Publié le par Front de Gauche de Pierre Bénite

Varoufakis à Nuit debout : "Hollande dévalorise le travail pour revitaliser le capitalisme"

L'ex-ministre des Finances grec Yanis Varoufakis était présent place de la République avec Nuit Debout où il est intervenu

Lui qui aime rappeler ses participations passées aux rassemblements d'Athènes, de Londres ou de New York avec Occupy Wall Street, ne pouvait manquer le rendez-vous du moment. Il s'assoit donc en tailleur au milieu de la foule. Aussitôt, photographes, cameramen et journalistes le repèrent, s'agglutinent. Varoufakis reste imperturbable.

Ici, d'ordinaire, les officiels viennent écouter, souvent sans prise de parole respectueux de ce lieu qui entend inventer une vraie démocratie.

Economiste connu et reconnu, il est invité à prendre la parole même s'il se targue de ne pas être "un vrai politicien". Quelques "ouhhh" fusent, mais la foule a voté : l'ancien ministre a droit à cinq minutes. Cinq minutes qu'il respecte, traduction comprise.

Plus de neuf mois après sa démission du gouvernement Tsipras, il commence, nostalgique : "Je vais vous raconter une histoire." Celle du jour où, recevant dans son bureau du ministère l'ambassadeur américain venu tenter de le convaincre d'accepter les conditions de la troïka (FMI, UE, BCE), il a pour toute réponse pointé du doigt la place Syntagma voisine : "Ma place naturelle n'est pas dans ce bureau, elle est sur la place à manifester contre ce ministère."

Il se souvient de cette place athénienne qui a tenu 90 nuits en 2011 : "C'était un tremblement de terre. Nous avons changé la politique en Grèce. Nous avons changé la politique en Europe."

Lui qui veut sauver l'Europe menacée de "désintégration", tente de détricoter les clichés. "Ils nous traitent d'anarchistes mais ce sont eux qui organisent le chaos." "Ils nous traitent d'utopistes mais il n'y a pas de plus grande utopie que d'imaginer que cette Union européenne antidémocratique puisse continuer comme cela".

Un petit tacle au président français : "François Hollande a été élu pour apporter la croissance en mettant fin à l'austérité. Maintenant, il dévalorise le travail pour revitaliser le capitalisme."

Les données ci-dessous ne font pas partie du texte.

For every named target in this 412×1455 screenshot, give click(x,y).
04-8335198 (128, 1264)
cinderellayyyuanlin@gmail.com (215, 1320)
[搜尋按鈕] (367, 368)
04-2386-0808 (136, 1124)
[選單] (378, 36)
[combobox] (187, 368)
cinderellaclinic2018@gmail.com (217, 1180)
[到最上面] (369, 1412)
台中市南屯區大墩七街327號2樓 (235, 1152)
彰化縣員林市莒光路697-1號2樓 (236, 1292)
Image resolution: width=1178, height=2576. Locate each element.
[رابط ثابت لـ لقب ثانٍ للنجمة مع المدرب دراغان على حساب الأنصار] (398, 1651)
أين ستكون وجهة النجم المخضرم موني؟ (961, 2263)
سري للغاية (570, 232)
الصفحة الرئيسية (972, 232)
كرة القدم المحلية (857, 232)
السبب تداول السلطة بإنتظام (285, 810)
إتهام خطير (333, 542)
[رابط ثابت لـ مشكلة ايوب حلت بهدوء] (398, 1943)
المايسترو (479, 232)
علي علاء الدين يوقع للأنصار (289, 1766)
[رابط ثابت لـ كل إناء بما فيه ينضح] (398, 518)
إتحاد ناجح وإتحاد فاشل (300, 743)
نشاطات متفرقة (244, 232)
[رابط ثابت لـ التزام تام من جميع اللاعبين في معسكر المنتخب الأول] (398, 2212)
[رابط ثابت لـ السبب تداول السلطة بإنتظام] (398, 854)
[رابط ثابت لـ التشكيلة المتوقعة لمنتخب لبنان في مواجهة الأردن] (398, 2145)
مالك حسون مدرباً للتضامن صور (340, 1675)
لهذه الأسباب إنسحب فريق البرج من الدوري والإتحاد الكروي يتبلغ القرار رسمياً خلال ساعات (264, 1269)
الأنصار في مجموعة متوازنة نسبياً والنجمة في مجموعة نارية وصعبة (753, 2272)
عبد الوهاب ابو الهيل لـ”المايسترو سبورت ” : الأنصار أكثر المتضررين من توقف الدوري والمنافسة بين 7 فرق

Le leader politique repart, fait une halte pour Radio debout, qui diffuse depuis la place, une petite conférence de presse… Le message qu'il tente de faire passer: Nuit debout a-t-il un avenir en dehors des partis politiques? 

"It's work in progress. Attendons et voyons. Ce qui compte, c'est que cette formidable énergie ne soit pas perdue."